Man’s Best Friend (An Essay about Laughter)

23 Dec

 

Published in the Ink Filled Page. 
Still available for publication. 
Contact me for an original file. 
Big Head River
It’s ok boy. Being man’s SECOND best friend isn’t so bad

Despite what you may have heard, man’s best friend is not a dog. Man’s best friend is laughter. Laughter doesn’t need to go for walks, it doesn’t need expensive vaccinations and it won’t get you in trouble for choking a neighbor’s sheep (I speak from experience here). Think about it: how many times has a laugh-free first date gotten you a goodnight kiss?  Giggling, chuckling, bellowing, cackling–they all come from the same place. And they’re all really useful, too. I’ve used laughter all my life, in different situations all around the world.

I was an extremely scatterbrained kid, always doing things like leaving my homework on top of the car.  On “Career Day” in middle school, after tagging along with my dad for the day, I remember hearing a heavy “clunk” just as he accelerated onto the highway.  My dad jumped at the noise, “What was that?” he asked. I leaned towards the side mirror and smirked: my notes for the day were scattered to the winds, dispersed across four lanes of rush-hour traffic. I can still hear my mom’s voice, ringing in my ears, after I pulled some boneheaded act or another: “Oh, Ryan!” What are we going to do with you?”  So famous were my exploits that now, when one of my parents or my sister, say, programs the wrong address into a GPS and drives fifty miles in the wrong direction, they’ll say that they pulled a “Ryan.”

You might think this would give me a complex, but I don’t take offense because I’ve discovered that mistakes go down easier with laughter.  That’s not to say I ignore my errors; I hang my head, call myself an idiot, and I dig deep to avoid making the same mistake, but I do all the aforementioned after I laugh at myself.  So laugh at yourself, lighten things up, and pat yourself on the back before you kick yourself in the ass.

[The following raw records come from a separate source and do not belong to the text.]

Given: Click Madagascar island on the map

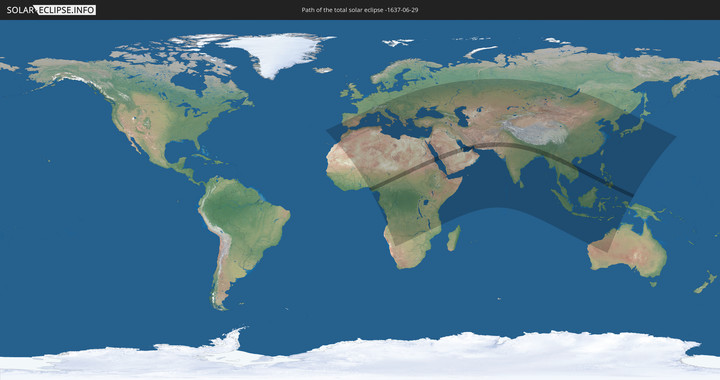Looking at the screenshot, I should 454,238.
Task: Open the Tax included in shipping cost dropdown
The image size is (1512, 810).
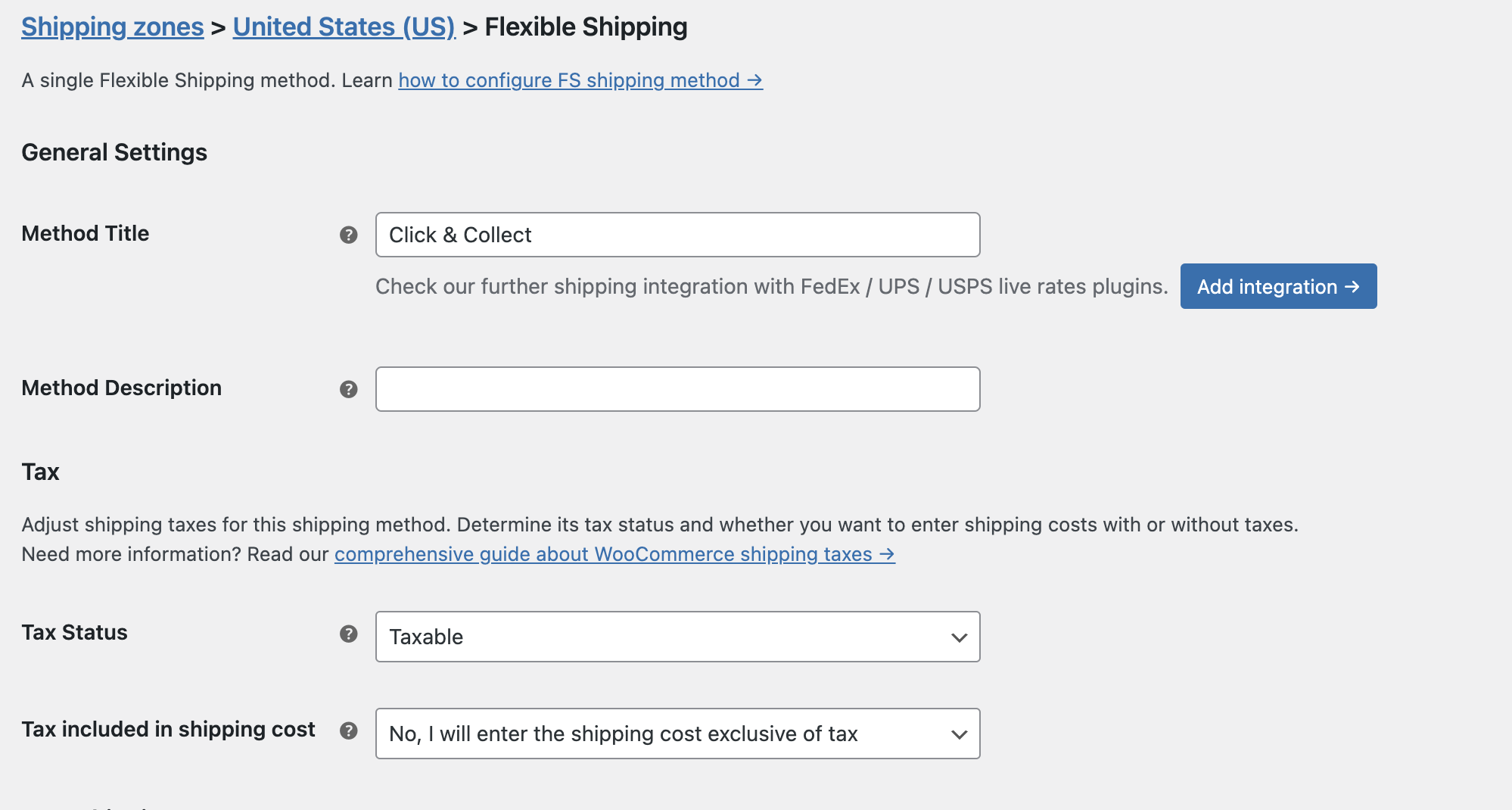Action: click(x=677, y=734)
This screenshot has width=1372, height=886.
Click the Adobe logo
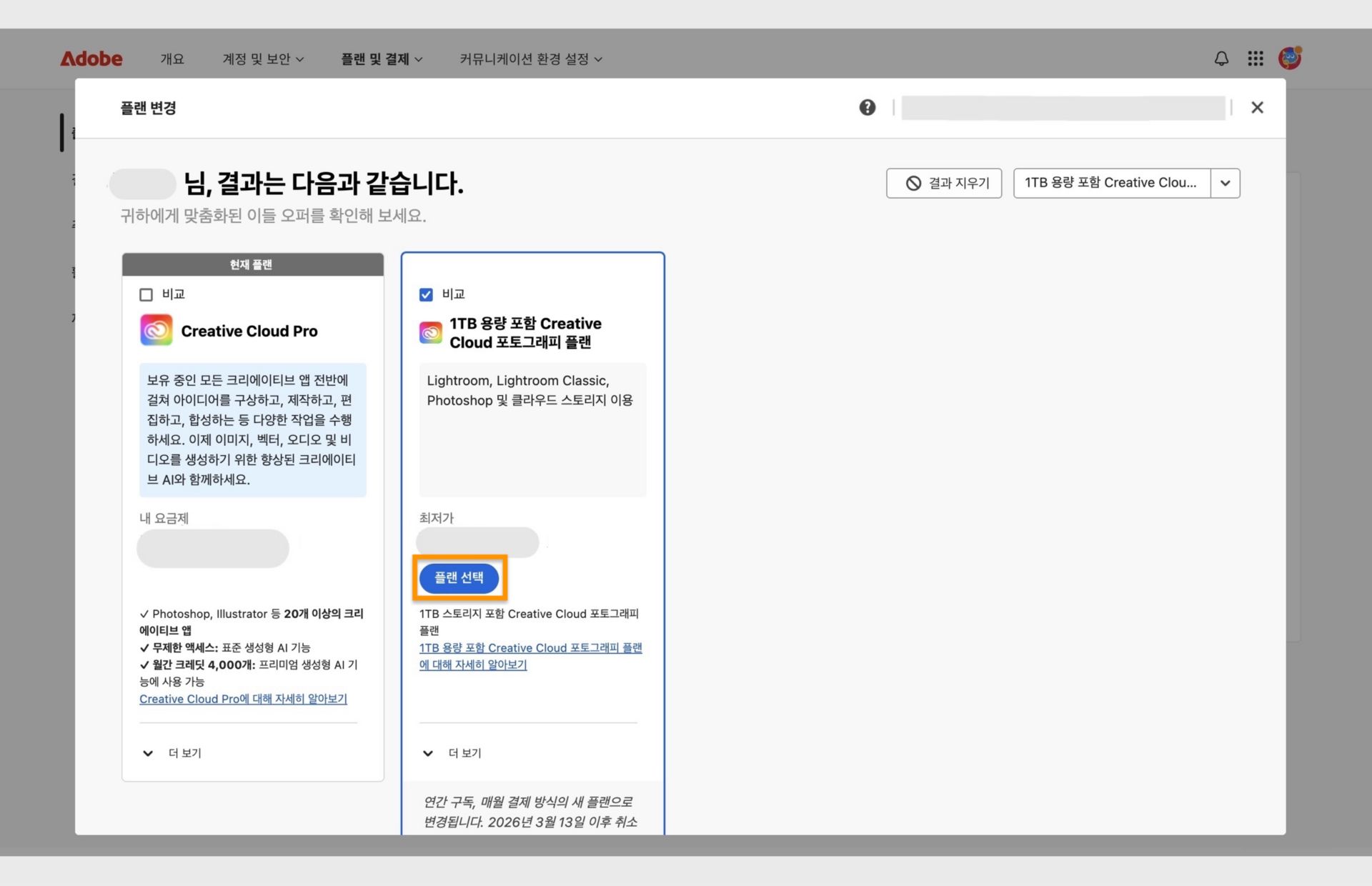point(91,59)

Laughter helps you cope during uncertain times, too—like when you’re traveling through faraway countries during a revolution, for instance.  When my wife Lori and I were on a two-week trek through Nepal in 2005, a nationwide strike brought the country to a standstill.  The king had dissolved Nepal’s parliament earlier that year and the “people,” as they say, were angry; they wanted democracy restored. Arriving at the small village that marked the end of our trek, we were greeted by burning tires and protests, a marked difference from the peaceful, self-sufficient villages where we had spent the past weeks. The busses—our rides back to Kathmandu–sat idle. Nobody would risk driving back amid this turmoil.
Later, our guide informed us in his broken English, “Ok—No bus. Maybe truck will come morning or maybe we walk. Ok?”
Ok? A truck? What kind of truck? Walk? Isn’t Kathmandu seventy miles away?
Hah-hah.

We left the next day, and I cackled madly as we rumbled past burning cars, angry demonstrators and marching troops. Not because anything was funny, really, but because it was the only thing I could do. A nationwide all-hours curfew was in effect but tourists were allowed to move around the country.  Our ride, a broken-down stock truck, donned a hand-lettered cardboard sign reading “Tourist Bus.”  The truck stalled often but it was easy to restart.  German, Israeli, American and Nepali hands lined up to push.  Initial grunts started the truck moving, multilingual expletives kept it moving, and a roaring group-laugh facilitated the final heave. As black smoke spewed from the exhaust, we laughed and climbed back onto the truck for another few miles before repeating the process.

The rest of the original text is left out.